[Saved data entries]
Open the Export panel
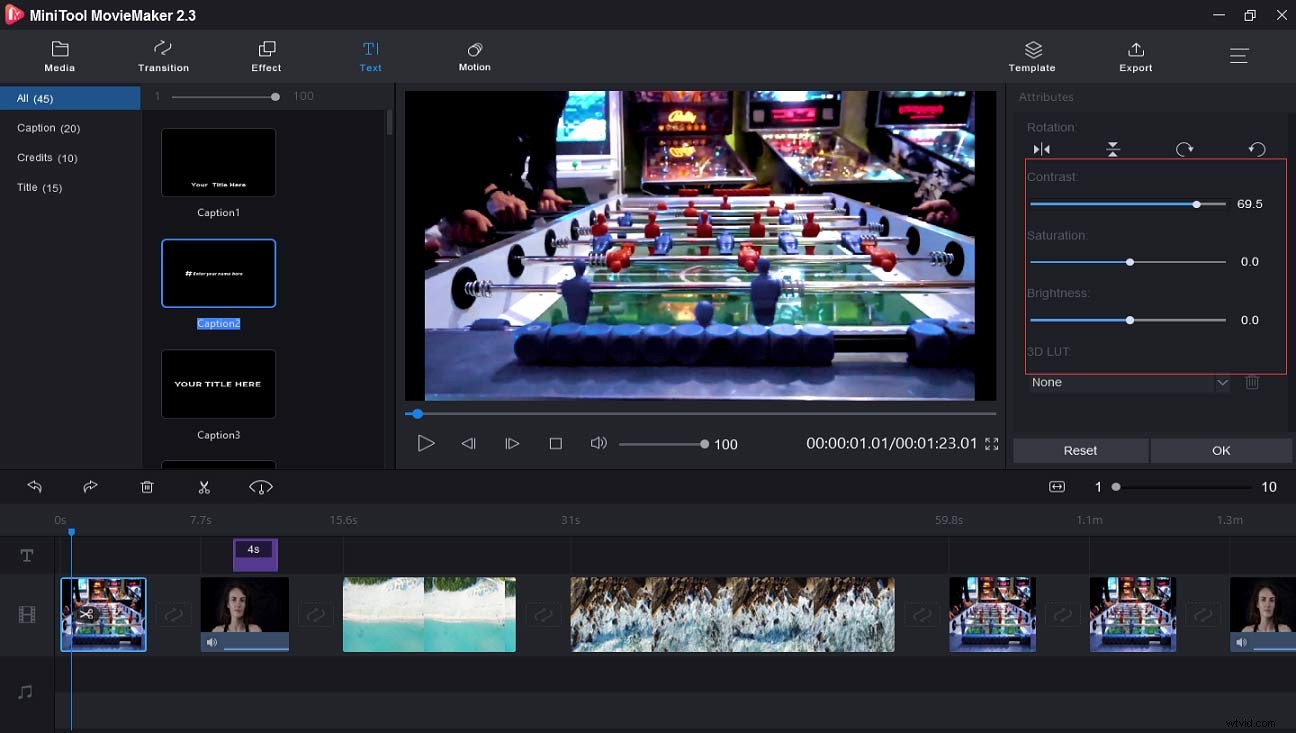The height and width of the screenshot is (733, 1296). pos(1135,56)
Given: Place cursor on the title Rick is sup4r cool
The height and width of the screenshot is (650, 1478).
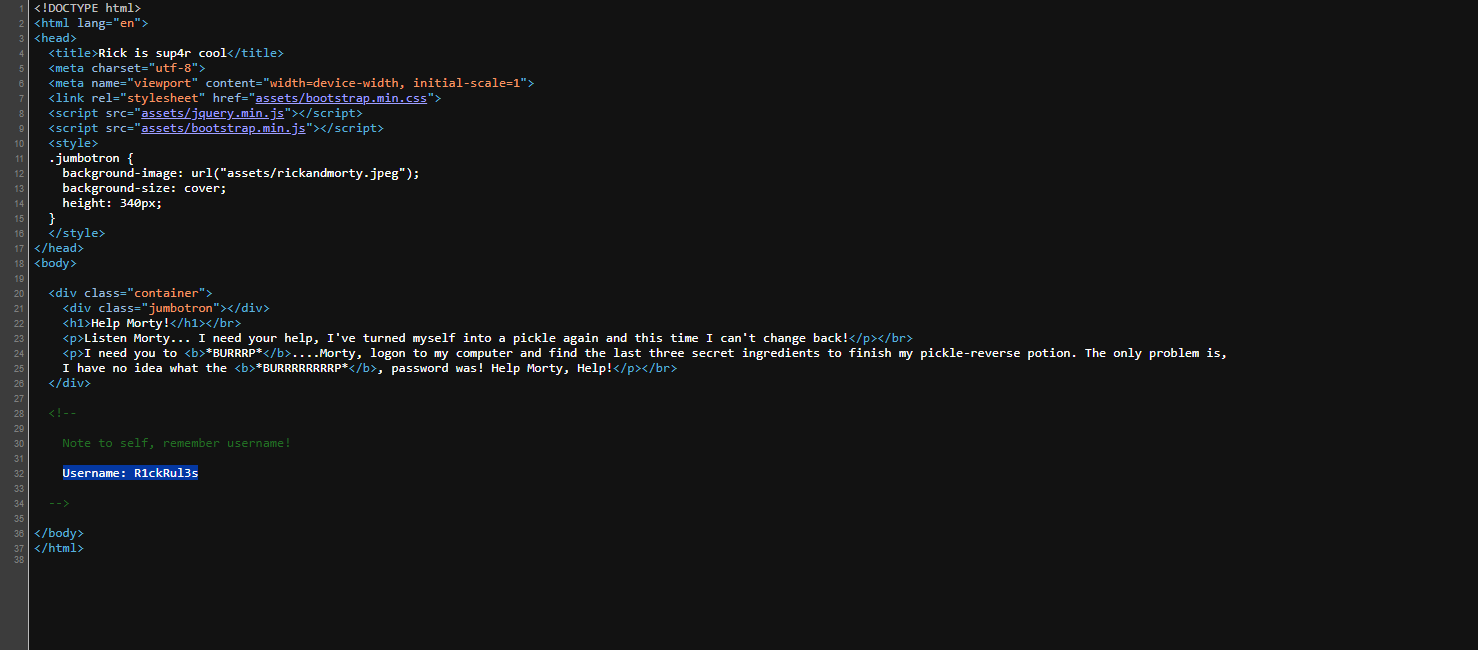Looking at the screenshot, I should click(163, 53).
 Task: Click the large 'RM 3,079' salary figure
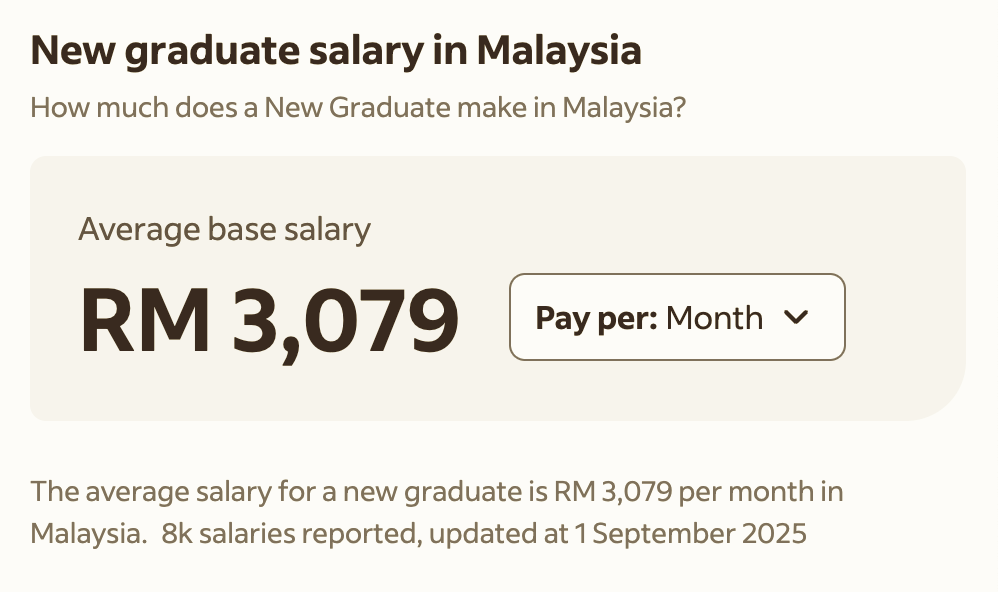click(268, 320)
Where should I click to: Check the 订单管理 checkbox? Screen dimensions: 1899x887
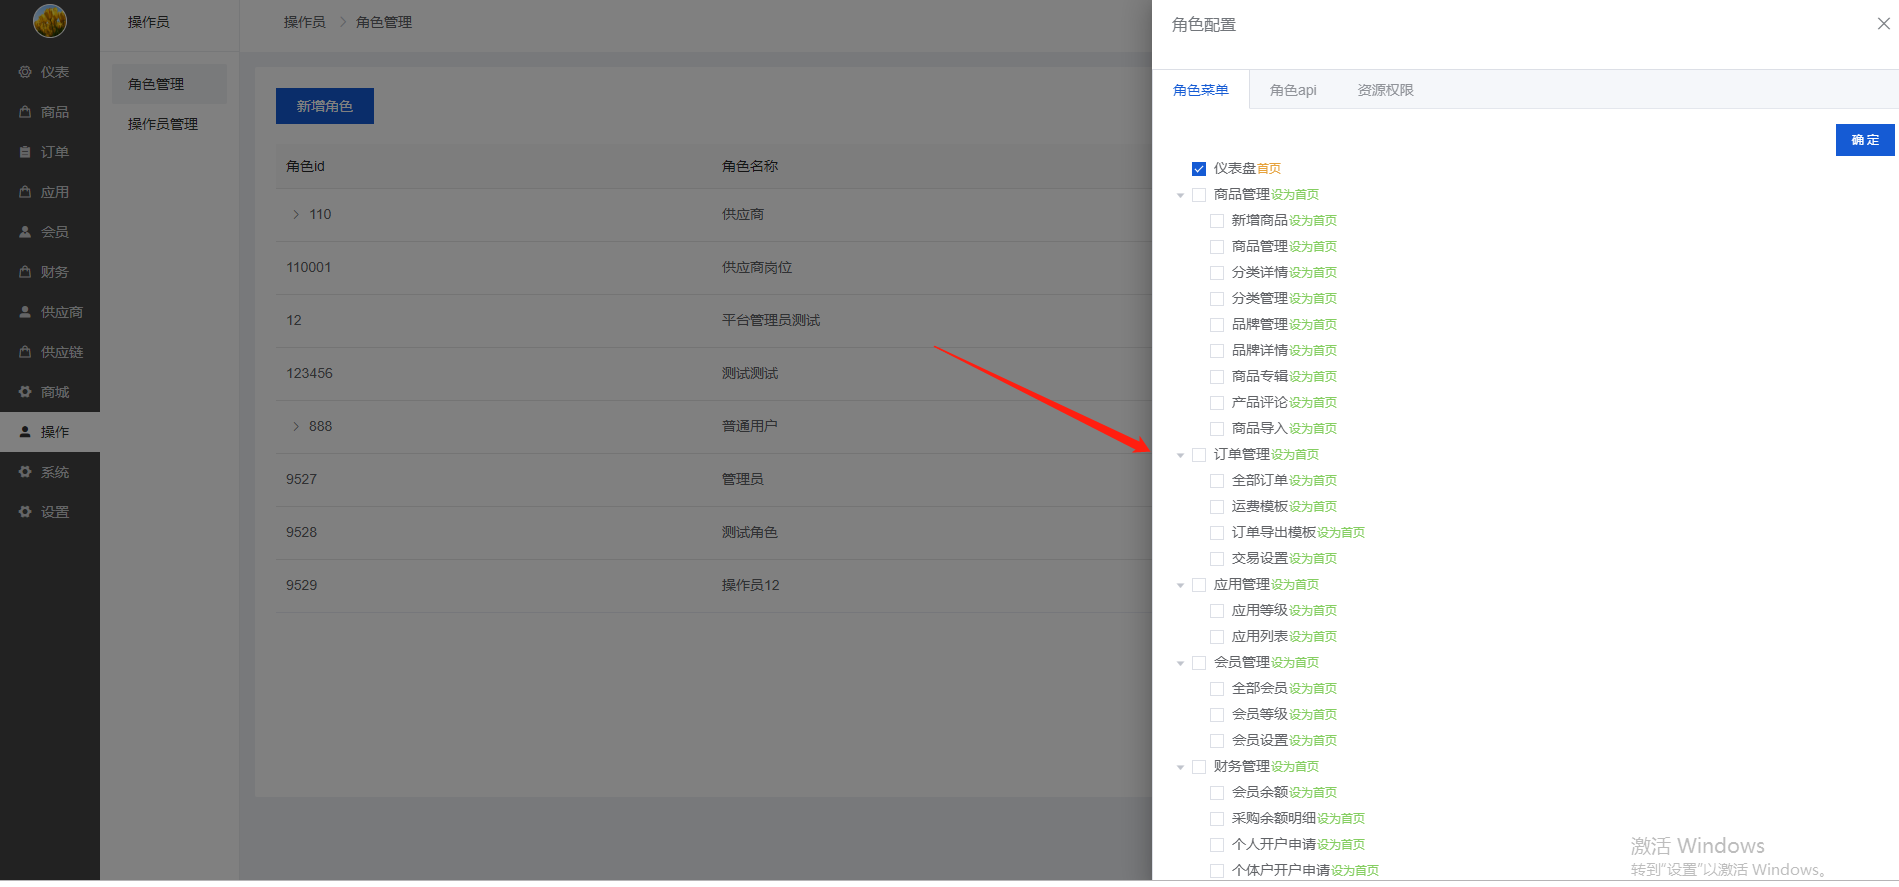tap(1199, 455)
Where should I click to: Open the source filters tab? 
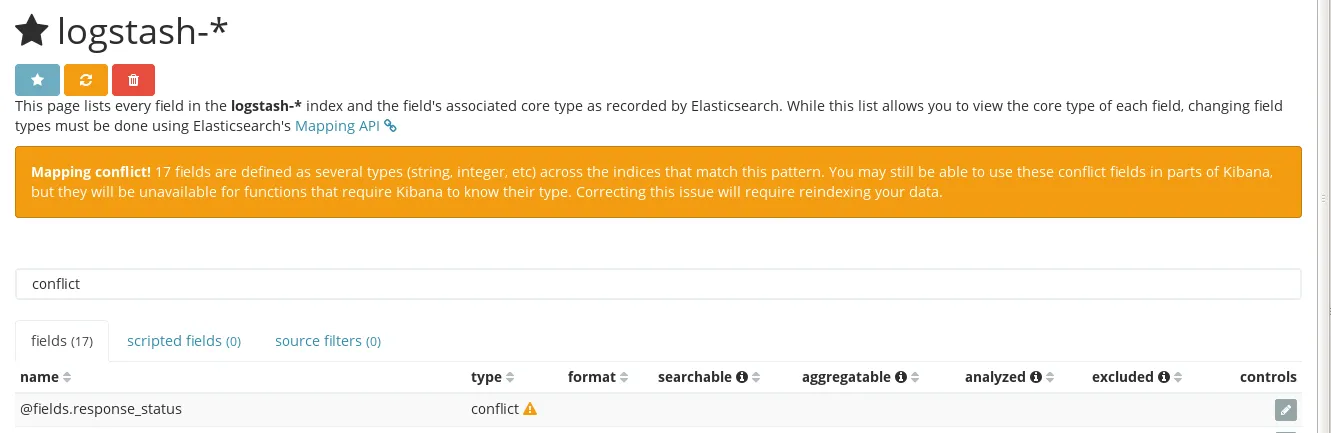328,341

**Task details**
Where the line containing "Task: Click the" appears above, start there and set down each line exactly through the last line of the data; leave out every picture.

**Result**
 Task: Click the large 'RM 3,079' salary figure
click(268, 320)
Where should I click to: Check the 订单管理 checkbox? Screen dimensions: 1899x887
tap(1199, 455)
Where should I click to: Open the source filters tab? 
328,341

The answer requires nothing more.